Mo’ vene Natale, nun tengo denare, me leggio ‘o giurnale e me vaco ‘a cucca
Così cantava l’immortale Renato Carosone, in tempi in cui la vera ricchezza risiedeva realmente nella semplicità delle piccole cose. Oggi, invece, la situazione è decisamente cambiata e, visto l’andazzo, con le imminenti festività che ci si prospettano davanti, credo proprio che quelli elencati dal cantante partenopeo saranno gli unici “strappi alla regola” che potremo concederci.
Tra manovre economiche annunciate che non faranno altro se non lasciarci “in maniche di mutande” (per citare un altro grande partenopeo, l’incommensurabile Totò) e innalzamento della spesa bellica neanche dovessimo realmente far fronte ad una Terza Guerra Mondiale, passando per tutti quegli aiuti di cui si è tanto parlato e che non sono mai arrivati, ci siamo ritrovati in men che non si dica alle soglie del Natale, quel periodo intriso di contagiosa ipocrisia che, non appena scoccata la mezzanotte del 6 gennaio, puntualmente si dilegua per darci appuntamento al prossimo anno. Il medesimo in cui ognuno di noi dovrebbe riscoprirsi più generoso. O perlomeno, questo è quello che ci hanno insegnato.
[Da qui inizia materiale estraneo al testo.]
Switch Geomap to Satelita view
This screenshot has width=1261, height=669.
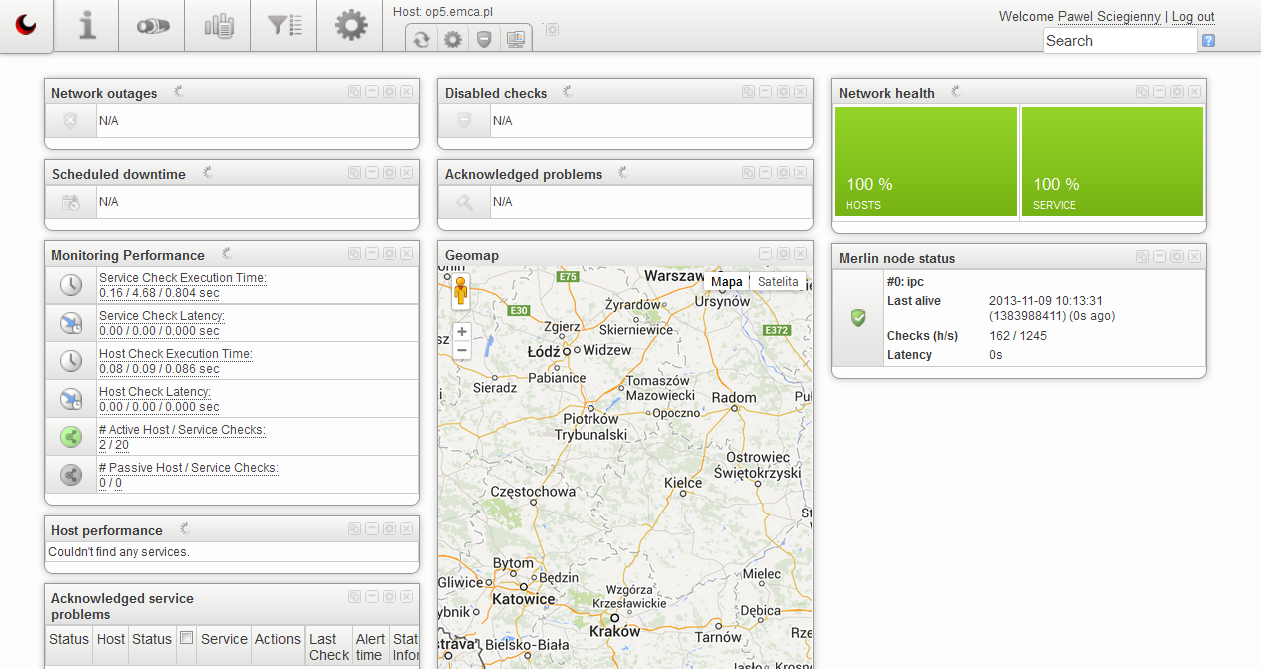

Non a caso, sebbene continuiamo a ripeterci il contrario, a Natale nessuno di noi è veramente più buono, tant’è che le nostre aspettative vengono inesorabilmente disattese. Questo, in effetti, è il momento in cui ciascuno di noi, in preda a quell’infinità di buoni propositi che inevitabilmente non portiamo a compimento, inizia a fare progetti in vista dell’anno che verrà, illudendosi del fatto che qualcosa possa di certo migliorare. Non vorrei svelarvi un fatto, ma non preoccupatevi perché non cambierà assolutamente nulla. Ed è una fortuna questa, almeno per chi può vantare una quotidianità ricca di gioie e sogni da poter realizzare. Per gli altri, purtroppo, se non si abbandonano le cattive abitudini, cosa potrà mai accadere? Per loro ci vorrebbe giusto una cosa, un miracolo, di quelli che non se ne vedono e non se ne sentono più.
Comunque, disgrazie della vita a parte, io qualche regalo ho già cominciato a riceverlo. Niente di materiale o costoso – ahimè – ma pur sempre soddisfacente. Se dovessi render conto di chiunque o qualunque cosa si aggiri in televisione ultimamente, avrei da scrivere in abbondanza, roba che Alla ricerca del tempo perduto di Marcel Proust in confronto, che dovrebbe essere il romanzo più lungo finora mai pubblicato, assomiglierebbe ad una fiaba tascabile per bambini. E menomale che, a detta di alcuni, il vero problema della tv italiana era Barbara d’Urso!
Non saprei proprio da dove cominciare, ma se mi ritrovassi costretto a scegliere, credo proprio che inizierei dalla pessima figura di Teo Mammucari a Belve di Francesca Fagnani, in cui l’esimio (si fa per dire) conduttore e “mattatore” (della sua carriera televisiva sicuramente) ci ha dimostrato che, il più delle volte, la fama non è tutto. Non so cosa ne pensiate voi, ma ritengo che sarebbe un ottimo incipit! Oppure, che ne so, da Taylor Mega che, all’interno dello stesso format, non avendo forse più argomenti per controbattere alle domande, ha deciso di provarci spudoratamente con l’intervistatrice. In altre parole, il classico escamotage al quale tutti, chi più e chi meno, ricorriamo quando non sappiamo più cosa fare per “buttare tutto in caciara“.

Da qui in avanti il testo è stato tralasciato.